Hounddog Blu-ray Movie, Video Quality  4.0 of 5

Whatever issues one may have with the plot, there are none with the video presentation. Three cinematographers are credited on Hounddog: Ed Lachman (who most recently created the rich period look for the miniseries of Mildred Pierce) designed the film's style and began the project, but had to leave midway through the shoot due to other commitments; Jim Denault; and Stephen Thompson (who was originally the gaffer on the film). But one of the advantages of the digital intermediate process is that it lets the DI colorist compensate for any variations created by such changes in personnel, and the film's image is beautifully consistent, with rich ambers, browns and greens dominating the daytime scenes, and cool blues and deep blacks at night. Hannover House's 1080p, AVC-encoded Blu-ray was presumably sourced from the DI, and the image is what we've come to expect from such sources: clean, noiseless and detailed, with excellent contrast, solid blacks and vivid colors. There's no indication of high frequency filtering or artificial sharpening, and the film fits comfortably on a BD-25 without artifacts, given the sparse extras.


Hounddog Blu-ray Movie, Audio Quality  3.5 of 5

As is often the case with the initial Blu-ray releases from new publishers, Hounddog offers identical audio options to what one would find on DVD, namely DD 5.1 and DD 2.0. I haven't yet seen any of Hannover's later releases, but presumably they either already have or shortly will adopt lossless audio as a standard, as have most other issuers of Blu-ray discs, because Blu-ray consumers expect nothing less. Just how much improvement would be obtained from lossless encoding here is debatable, though, because Hounddog's 5.1 mix isn't especially demanding. The surround speakers are used primarily to convey the pervasive sounds of nature (crickets at night, birds and insects by day), and in one creepy dream sequence the surrounds come alive with hissing snakes. Otherwise, they're limited to supporting the spare score by Gisburg (featuring guitarist G.E. Smith), and the mix remains front-centered, with dialogue that's generally clear, if not always entirely communicative.

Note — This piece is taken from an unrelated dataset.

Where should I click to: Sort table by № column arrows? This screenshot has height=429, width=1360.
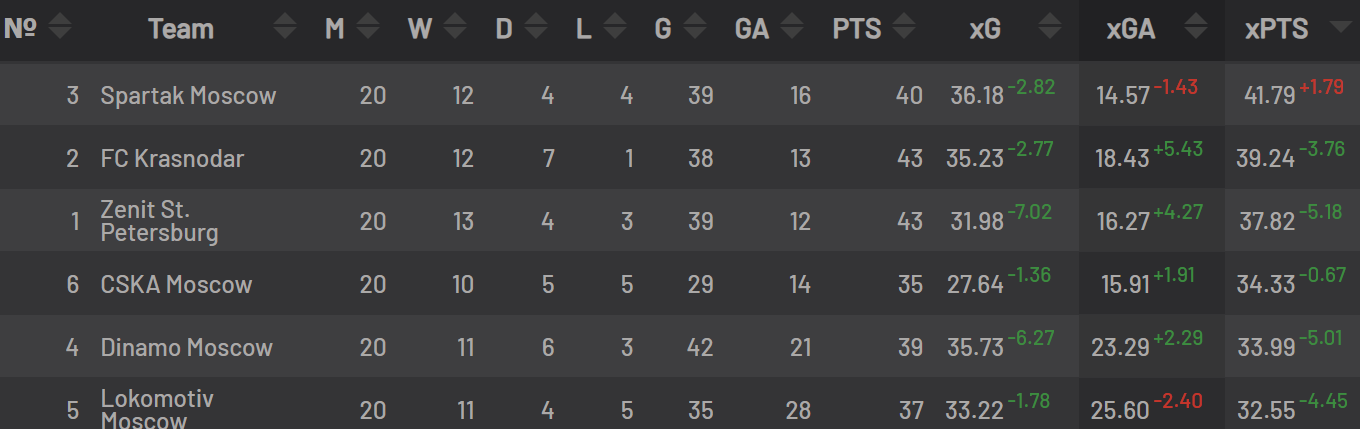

Hounddog Blu-ray Movie, Special Features and Extras  2.5 of 5

  • Light Out of Darkness: The Making of Hounddog (HD, 1080i; 1.78:1; 11:25): Though relatively short, this featurette is informative about what the filmmakers intended. Interviewees include writer-director Kampmeier, cinematographer Lachman and producers Scott Franklin and Jen Gatien.

  • Still Gallery (HD, 1080p; various; 0:52): Some are production stills, some are behind-the-scenes, and some are from the premiere.

  • Trailer (HD, 1080p; 1.85:1; 2:06): The trailer tries to make the film seem sweeter and gentler than it is.


Hounddog Blu-ray Movie, Overall Score and Recommendation  3.0 of 5

I very much wanted to like Hounddog, because the performances are sincere, the subject matter is powerful and the project was clearly a labor of love. But story must always come first, and if the story is unfocused, a thick coating of atmosphere or slathering of intense acting can't make up the deficiency. This principle is all the more critical when dealing with delicate subject matter. Audiences don't like to be led into rough seas unless there's a sure hand guiding the vessel. The Blu-ray is technically acceptable, but enter at your own risk.